[Goal of the exercise] Copy the lines of the listing below word for word. Begin at the line that contains "Click Essential green" and stop after the line that contains "click(x=244, y=214)".

[Dataset entries]

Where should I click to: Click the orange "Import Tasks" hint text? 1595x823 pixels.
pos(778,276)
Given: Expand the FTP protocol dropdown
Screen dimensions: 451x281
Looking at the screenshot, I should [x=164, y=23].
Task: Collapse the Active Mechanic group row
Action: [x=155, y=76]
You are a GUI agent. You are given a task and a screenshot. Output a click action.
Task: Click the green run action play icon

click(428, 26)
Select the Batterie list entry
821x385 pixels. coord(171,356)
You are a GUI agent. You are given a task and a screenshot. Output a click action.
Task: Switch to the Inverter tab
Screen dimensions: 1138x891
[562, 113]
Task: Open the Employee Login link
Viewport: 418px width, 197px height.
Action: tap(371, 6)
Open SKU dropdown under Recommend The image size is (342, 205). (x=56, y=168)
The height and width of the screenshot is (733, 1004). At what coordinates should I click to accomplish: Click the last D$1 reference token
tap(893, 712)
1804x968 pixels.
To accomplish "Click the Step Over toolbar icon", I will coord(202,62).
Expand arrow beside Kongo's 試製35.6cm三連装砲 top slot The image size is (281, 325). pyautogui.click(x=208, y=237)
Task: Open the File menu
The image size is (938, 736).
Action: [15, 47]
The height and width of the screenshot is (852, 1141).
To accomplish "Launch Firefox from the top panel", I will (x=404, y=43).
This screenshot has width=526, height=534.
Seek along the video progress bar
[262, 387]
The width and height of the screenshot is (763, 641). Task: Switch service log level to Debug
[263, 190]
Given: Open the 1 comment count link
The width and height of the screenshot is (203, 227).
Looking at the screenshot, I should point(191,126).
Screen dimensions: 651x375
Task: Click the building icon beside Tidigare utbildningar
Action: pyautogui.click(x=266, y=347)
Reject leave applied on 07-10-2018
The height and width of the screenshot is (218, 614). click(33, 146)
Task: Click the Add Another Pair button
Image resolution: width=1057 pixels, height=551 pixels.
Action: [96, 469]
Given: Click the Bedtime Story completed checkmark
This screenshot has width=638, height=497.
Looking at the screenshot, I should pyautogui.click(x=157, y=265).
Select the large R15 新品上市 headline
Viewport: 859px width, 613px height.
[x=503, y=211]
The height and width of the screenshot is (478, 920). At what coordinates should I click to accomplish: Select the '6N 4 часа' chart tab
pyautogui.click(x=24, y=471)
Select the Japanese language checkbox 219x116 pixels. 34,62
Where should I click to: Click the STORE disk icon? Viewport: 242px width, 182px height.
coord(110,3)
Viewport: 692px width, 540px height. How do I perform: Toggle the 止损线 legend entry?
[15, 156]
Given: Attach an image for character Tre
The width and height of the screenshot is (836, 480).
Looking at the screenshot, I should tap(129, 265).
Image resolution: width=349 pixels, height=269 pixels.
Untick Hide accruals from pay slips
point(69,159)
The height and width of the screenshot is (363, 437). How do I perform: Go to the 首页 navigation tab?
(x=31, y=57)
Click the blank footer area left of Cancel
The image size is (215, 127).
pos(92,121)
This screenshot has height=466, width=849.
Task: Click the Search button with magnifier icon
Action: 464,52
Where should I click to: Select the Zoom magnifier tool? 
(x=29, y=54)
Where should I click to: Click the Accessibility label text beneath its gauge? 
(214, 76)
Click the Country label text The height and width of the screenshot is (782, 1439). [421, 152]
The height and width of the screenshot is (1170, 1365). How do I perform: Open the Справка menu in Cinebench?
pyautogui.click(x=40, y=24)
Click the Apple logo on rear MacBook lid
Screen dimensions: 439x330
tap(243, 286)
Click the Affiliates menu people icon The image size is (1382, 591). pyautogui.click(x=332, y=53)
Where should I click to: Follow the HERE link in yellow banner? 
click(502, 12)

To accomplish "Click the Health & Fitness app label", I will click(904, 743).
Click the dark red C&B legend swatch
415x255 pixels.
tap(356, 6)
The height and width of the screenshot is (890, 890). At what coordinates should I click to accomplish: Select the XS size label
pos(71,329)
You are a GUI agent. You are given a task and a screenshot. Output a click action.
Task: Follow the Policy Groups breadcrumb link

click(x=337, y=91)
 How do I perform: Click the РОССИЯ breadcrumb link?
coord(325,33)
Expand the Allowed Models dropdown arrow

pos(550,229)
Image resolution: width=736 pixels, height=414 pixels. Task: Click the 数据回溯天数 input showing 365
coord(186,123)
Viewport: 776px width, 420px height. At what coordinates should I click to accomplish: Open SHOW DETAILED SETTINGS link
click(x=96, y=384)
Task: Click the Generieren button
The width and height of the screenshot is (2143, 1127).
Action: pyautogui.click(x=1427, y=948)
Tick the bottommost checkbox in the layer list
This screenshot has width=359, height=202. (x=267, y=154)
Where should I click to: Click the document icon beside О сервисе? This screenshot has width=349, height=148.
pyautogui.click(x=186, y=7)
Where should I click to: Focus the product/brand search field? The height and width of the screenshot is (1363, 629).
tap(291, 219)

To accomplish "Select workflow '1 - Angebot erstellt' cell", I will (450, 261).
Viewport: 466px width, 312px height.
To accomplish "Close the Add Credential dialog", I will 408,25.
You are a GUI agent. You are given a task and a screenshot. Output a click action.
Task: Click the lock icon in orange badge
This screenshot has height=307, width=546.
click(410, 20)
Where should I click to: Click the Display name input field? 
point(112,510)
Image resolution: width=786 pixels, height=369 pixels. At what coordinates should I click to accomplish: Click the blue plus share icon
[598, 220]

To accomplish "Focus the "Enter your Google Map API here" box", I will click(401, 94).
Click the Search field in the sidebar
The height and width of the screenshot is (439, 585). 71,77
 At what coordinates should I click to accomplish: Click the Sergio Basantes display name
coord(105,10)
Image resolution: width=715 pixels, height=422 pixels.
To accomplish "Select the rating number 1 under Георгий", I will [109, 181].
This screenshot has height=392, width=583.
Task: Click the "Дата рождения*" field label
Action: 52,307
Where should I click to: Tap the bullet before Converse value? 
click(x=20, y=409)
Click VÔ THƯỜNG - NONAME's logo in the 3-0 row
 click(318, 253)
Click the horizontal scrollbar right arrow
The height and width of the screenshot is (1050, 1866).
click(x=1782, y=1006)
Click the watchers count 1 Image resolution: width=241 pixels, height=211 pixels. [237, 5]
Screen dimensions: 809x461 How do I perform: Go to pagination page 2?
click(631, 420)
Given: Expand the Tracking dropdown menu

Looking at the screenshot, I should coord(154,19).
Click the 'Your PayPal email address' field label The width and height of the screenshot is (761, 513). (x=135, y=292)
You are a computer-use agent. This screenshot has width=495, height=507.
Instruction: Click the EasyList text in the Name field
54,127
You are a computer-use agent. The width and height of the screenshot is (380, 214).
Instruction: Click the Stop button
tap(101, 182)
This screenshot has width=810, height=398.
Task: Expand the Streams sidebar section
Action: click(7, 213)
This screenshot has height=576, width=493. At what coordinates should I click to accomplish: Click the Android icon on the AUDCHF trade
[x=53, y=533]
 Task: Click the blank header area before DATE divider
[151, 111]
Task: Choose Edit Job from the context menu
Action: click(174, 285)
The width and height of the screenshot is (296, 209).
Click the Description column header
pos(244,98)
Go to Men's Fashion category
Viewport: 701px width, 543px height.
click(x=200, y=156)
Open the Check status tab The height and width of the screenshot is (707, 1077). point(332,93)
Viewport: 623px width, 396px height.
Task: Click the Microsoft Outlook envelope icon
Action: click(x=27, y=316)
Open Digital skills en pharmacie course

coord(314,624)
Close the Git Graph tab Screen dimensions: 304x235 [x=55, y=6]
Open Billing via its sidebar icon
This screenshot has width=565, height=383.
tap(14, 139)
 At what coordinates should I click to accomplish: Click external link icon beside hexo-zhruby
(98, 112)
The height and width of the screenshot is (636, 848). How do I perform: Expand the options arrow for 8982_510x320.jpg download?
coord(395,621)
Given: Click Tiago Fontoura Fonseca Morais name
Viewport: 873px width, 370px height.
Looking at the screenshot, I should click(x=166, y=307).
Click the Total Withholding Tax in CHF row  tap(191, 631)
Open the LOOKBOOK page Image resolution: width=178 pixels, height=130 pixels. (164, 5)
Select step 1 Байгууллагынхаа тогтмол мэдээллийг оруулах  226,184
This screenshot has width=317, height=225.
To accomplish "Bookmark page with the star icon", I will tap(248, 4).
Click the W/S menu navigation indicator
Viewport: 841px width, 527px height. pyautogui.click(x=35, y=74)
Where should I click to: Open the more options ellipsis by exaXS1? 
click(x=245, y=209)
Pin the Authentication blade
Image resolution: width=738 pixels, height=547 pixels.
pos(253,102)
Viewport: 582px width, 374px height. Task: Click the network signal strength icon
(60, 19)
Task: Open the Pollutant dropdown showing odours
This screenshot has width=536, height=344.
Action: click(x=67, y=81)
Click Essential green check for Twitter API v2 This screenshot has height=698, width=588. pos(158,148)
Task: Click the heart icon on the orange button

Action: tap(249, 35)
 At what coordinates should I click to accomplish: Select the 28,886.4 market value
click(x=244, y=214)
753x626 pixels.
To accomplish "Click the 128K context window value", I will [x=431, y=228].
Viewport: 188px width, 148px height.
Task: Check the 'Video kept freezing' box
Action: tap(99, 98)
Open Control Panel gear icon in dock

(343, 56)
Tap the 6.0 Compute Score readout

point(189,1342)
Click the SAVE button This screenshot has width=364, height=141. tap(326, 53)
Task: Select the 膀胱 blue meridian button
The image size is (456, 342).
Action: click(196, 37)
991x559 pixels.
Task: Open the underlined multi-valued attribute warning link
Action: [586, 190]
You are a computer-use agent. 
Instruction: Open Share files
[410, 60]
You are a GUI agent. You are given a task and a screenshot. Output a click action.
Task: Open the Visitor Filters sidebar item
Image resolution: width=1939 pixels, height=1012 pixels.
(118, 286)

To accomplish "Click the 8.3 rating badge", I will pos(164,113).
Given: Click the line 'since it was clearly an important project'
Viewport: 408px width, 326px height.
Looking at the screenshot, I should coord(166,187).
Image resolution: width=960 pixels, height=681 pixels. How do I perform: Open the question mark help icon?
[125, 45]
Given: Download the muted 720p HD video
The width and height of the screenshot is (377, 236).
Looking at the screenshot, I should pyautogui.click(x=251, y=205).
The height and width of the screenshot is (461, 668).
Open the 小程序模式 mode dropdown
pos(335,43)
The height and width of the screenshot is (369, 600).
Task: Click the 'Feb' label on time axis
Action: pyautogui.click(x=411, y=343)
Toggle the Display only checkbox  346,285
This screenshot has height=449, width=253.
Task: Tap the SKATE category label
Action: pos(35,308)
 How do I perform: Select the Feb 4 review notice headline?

[The solution]
Click Essential green check for Twitter API v2 This screenshot has height=698, width=588. pos(158,148)
Task: Click the heart icon on the orange button

Action: tap(249, 35)
 At what coordinates should I click to accomplish: Select the 28,886.4 market value
click(x=244, y=214)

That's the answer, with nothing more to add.